[Lo que se pide]
**A)** Según el fragmento, ¿cuántos años tenía quien narra cuando vio Rodrigo?
**B)** Reescribe de forma más breve el párrafo del fragmento que comienza con "Eso fue, una brutal conciencia", sin perder sus datos principales.
**C)** Reproduce sin cambios el pasaje del fragmento que empieza en "Eso fue, una" y termina en "cine de Víctor.".

[Fragmento proporcionado]
Eso fue, una brutal conciencia que, a mis virginales quince años, amparado por los favores del destino, no había conocido. Digamos que era yo consciente de que caminaba, pero después de ver Rodrigo no fui lo que era y, a diferencia de antes, ya no caminaba, sino que me daba de cara contra la realidad. ¡Salí herido! Pero desde aquella brutal noche de un mes que no recuerdo, me di cuenta de que Víctor Gaviria sería un autor con el que estaría de acuerdo en todo. Y así fue que conocí el cine de Víctor.

[Datos del ejercicio]
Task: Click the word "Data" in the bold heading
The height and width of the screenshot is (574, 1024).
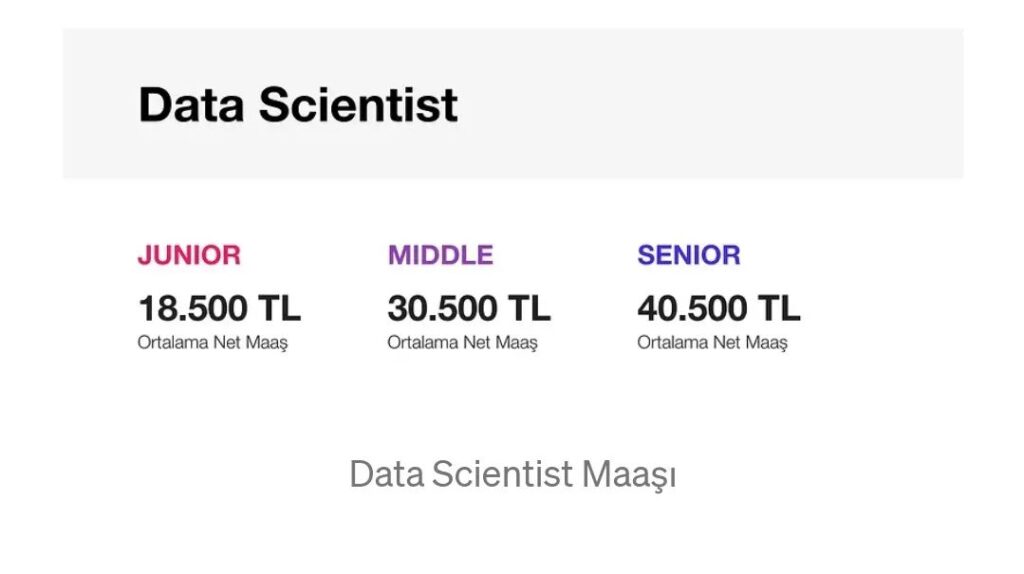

[Resultados obtenidos]
**A)** Quince años.

**B)** A mis quince años, protegido por el destino, no conocía esa brutal conciencia. Después de ver Rodrigo dejé de ser el que era: ya no caminaba, sino que chocaba con la realidad, y salí herido. Desde esa noche, de un mes que no recuerdo, supe que estaría de acuerdo en todo con Víctor Gaviria, y así conocí su cine.

**C)**
Eso fue, una brutal conciencia que, a mis virginales quince años, amparado por los favores del destino, no había conocido. Digamos que era yo consciente de que caminaba, pero después de ver Rodrigo no fui lo que era y, a diferencia de antes, ya no caminaba, sino que me daba de cara contra la realidad. ¡Salí herido! Pero desde aquella brutal noche de un mes que no recuerdo, me di cuenta de que Víctor Gaviria sería un autor con el que estaría de acuerdo en todo. Y así fue que conocí el cine de Víctor.